■ INSTRUCTIONS FOR THE TASK
Output the whole listing below exactly, omitting the images.

■ DATA SECTION
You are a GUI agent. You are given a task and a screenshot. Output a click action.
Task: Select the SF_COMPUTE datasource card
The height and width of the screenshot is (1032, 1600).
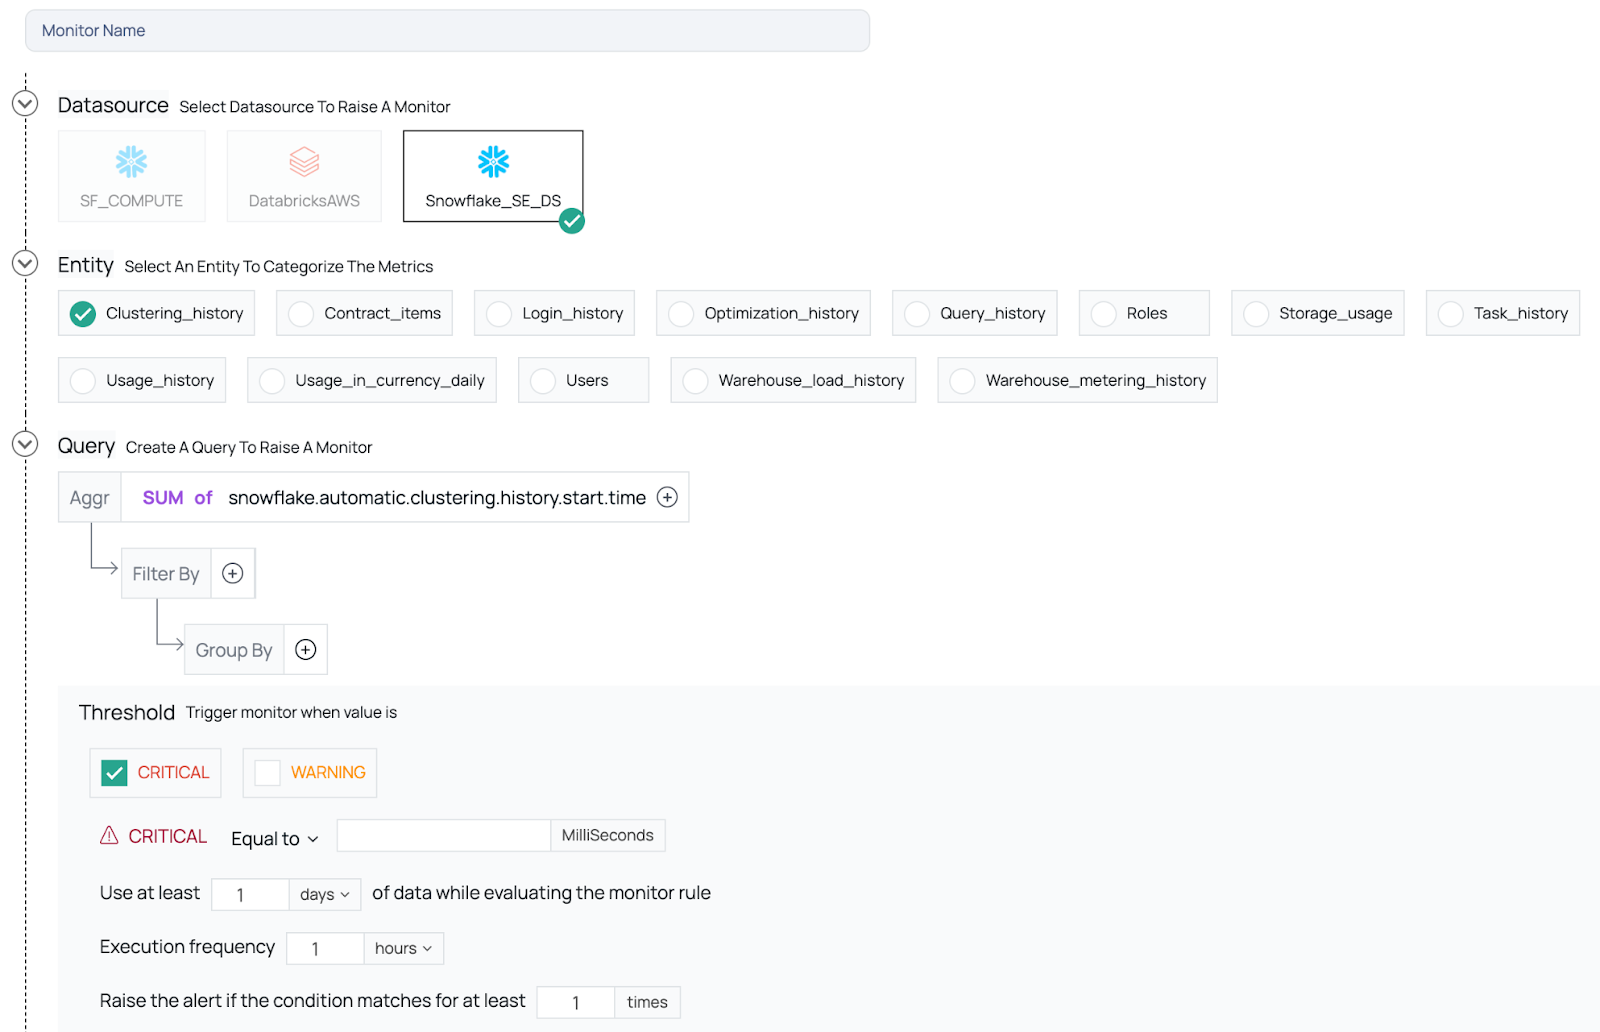pyautogui.click(x=131, y=176)
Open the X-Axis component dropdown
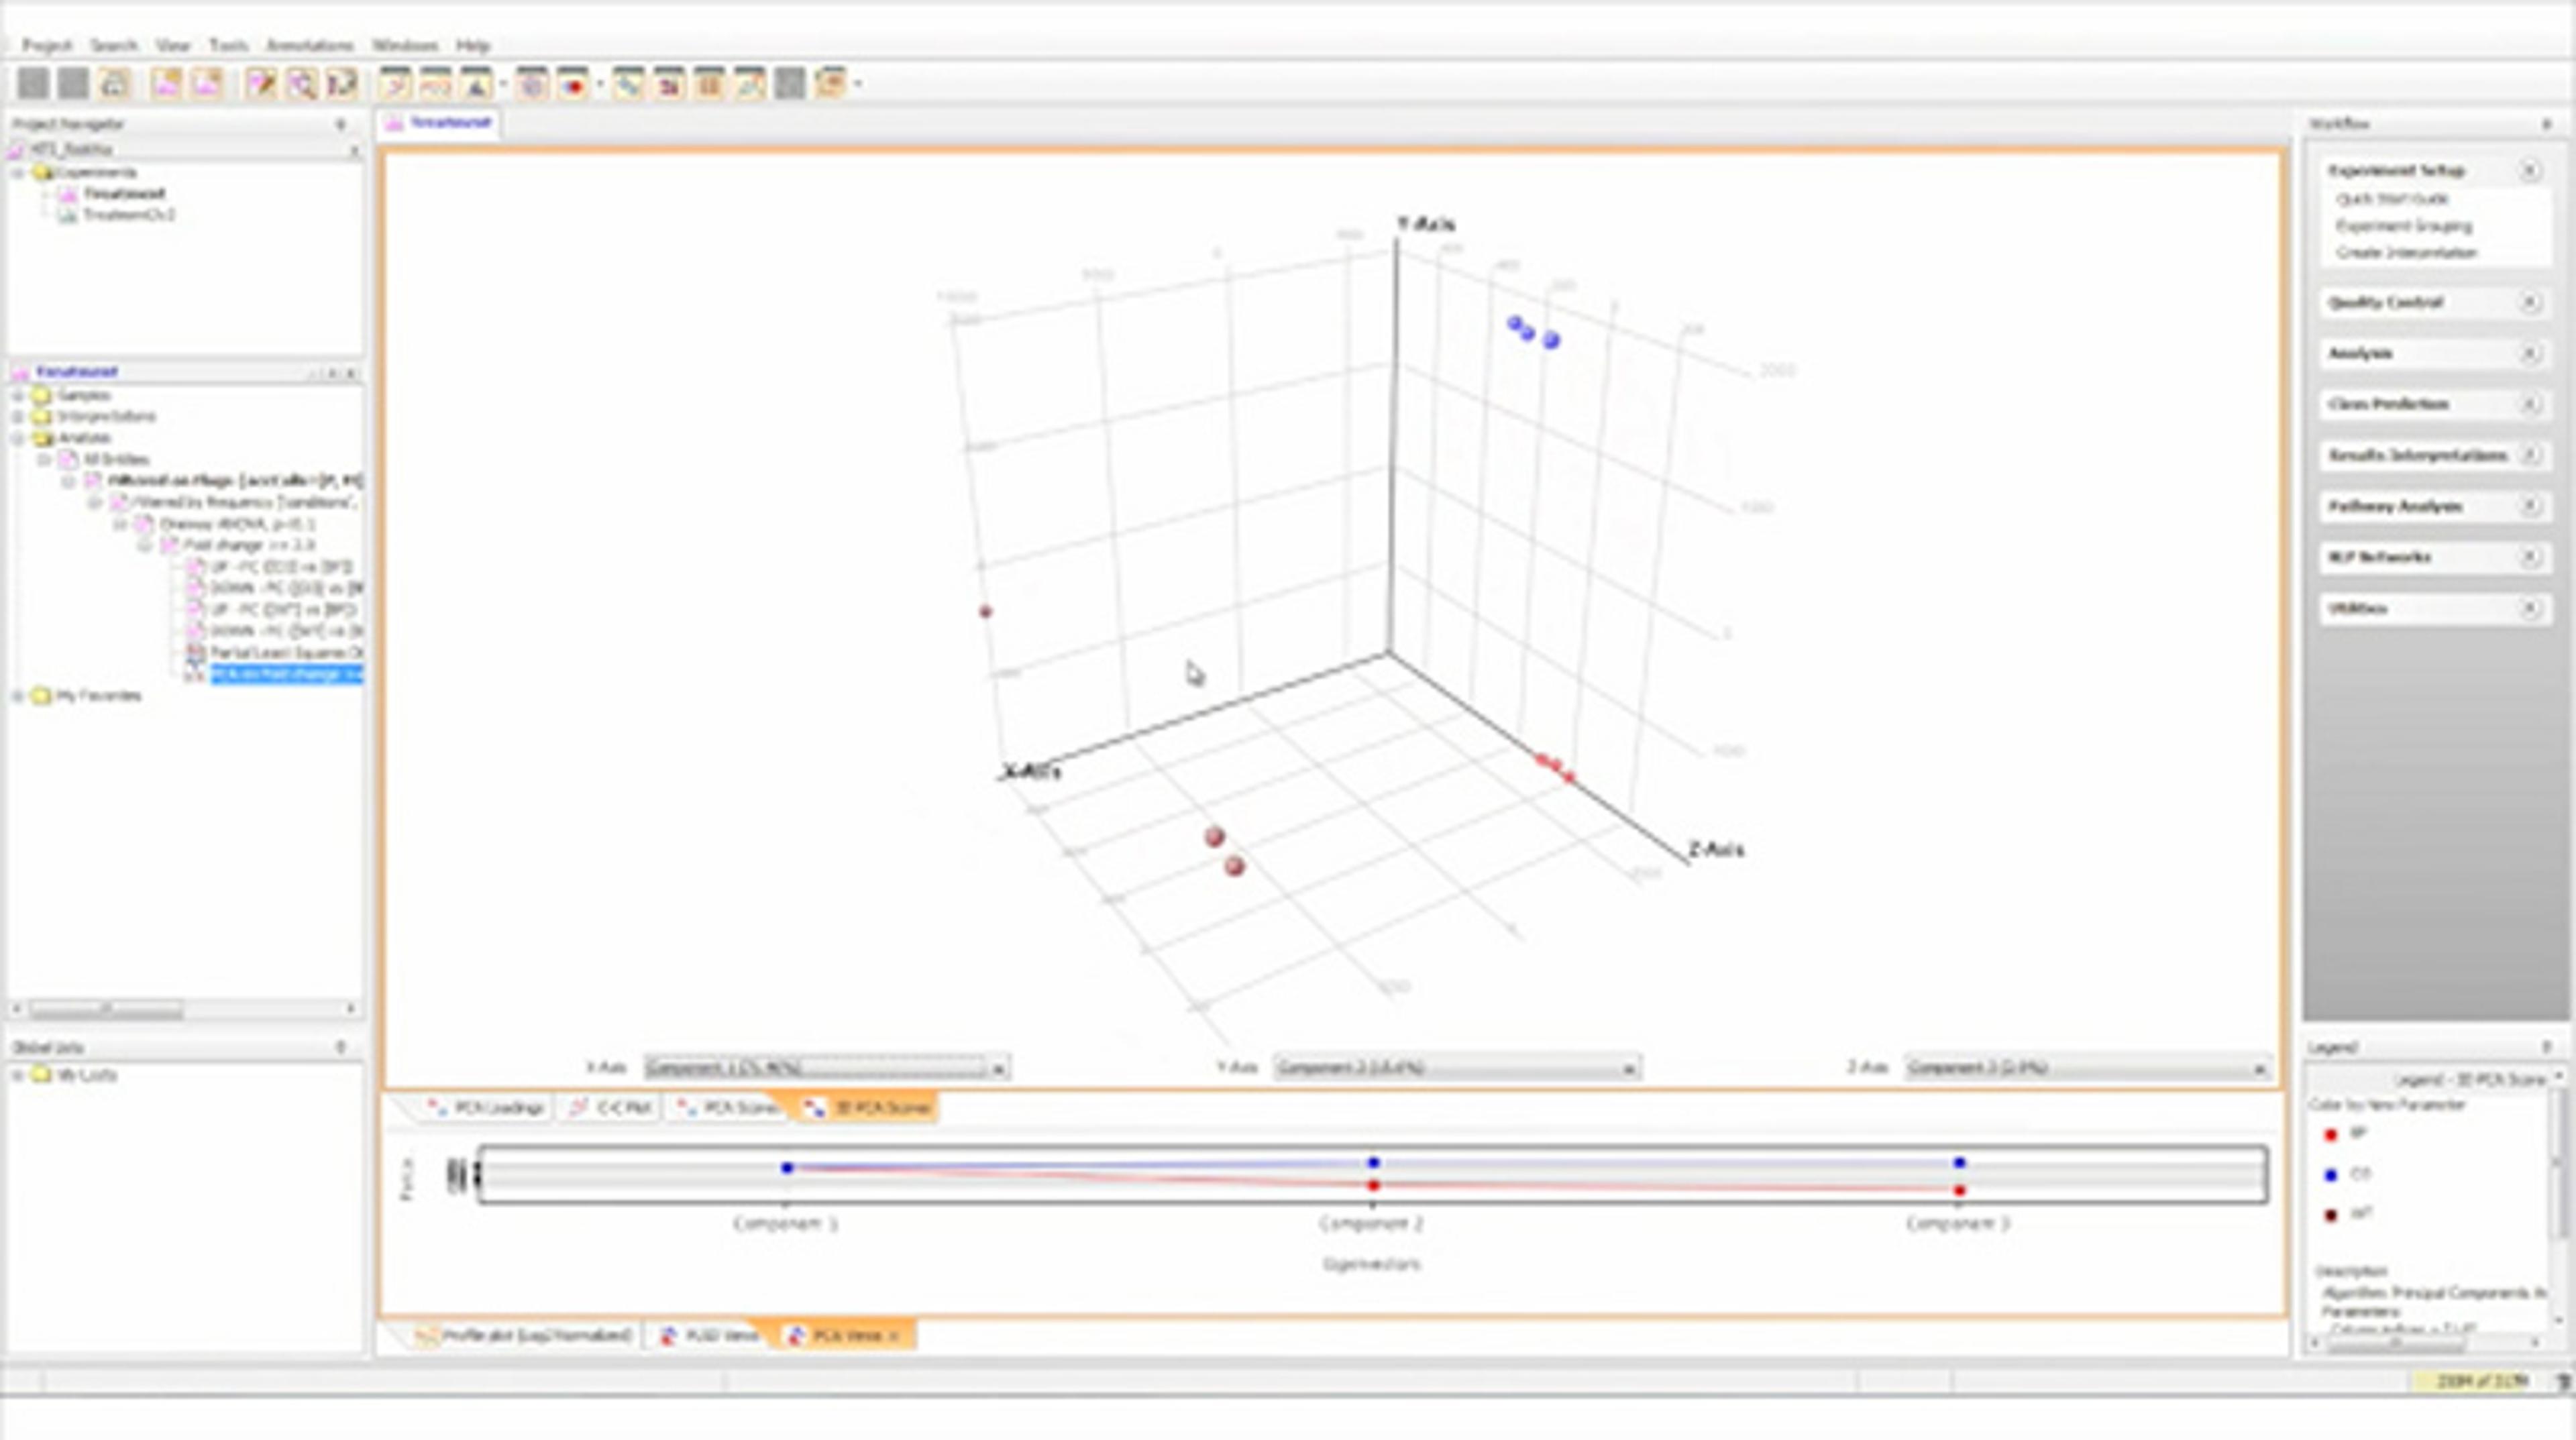The height and width of the screenshot is (1440, 2576). coord(997,1069)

■ SOLUTION FOR THIS TASK
You are a GUI agent. You are given a task and a screenshot. Output a click action.
Task: Select the SF_COMPUTE datasource card
The height and width of the screenshot is (1032, 1600).
pyautogui.click(x=131, y=176)
Open the X-Axis component dropdown
The height and width of the screenshot is (1440, 2576). coord(997,1069)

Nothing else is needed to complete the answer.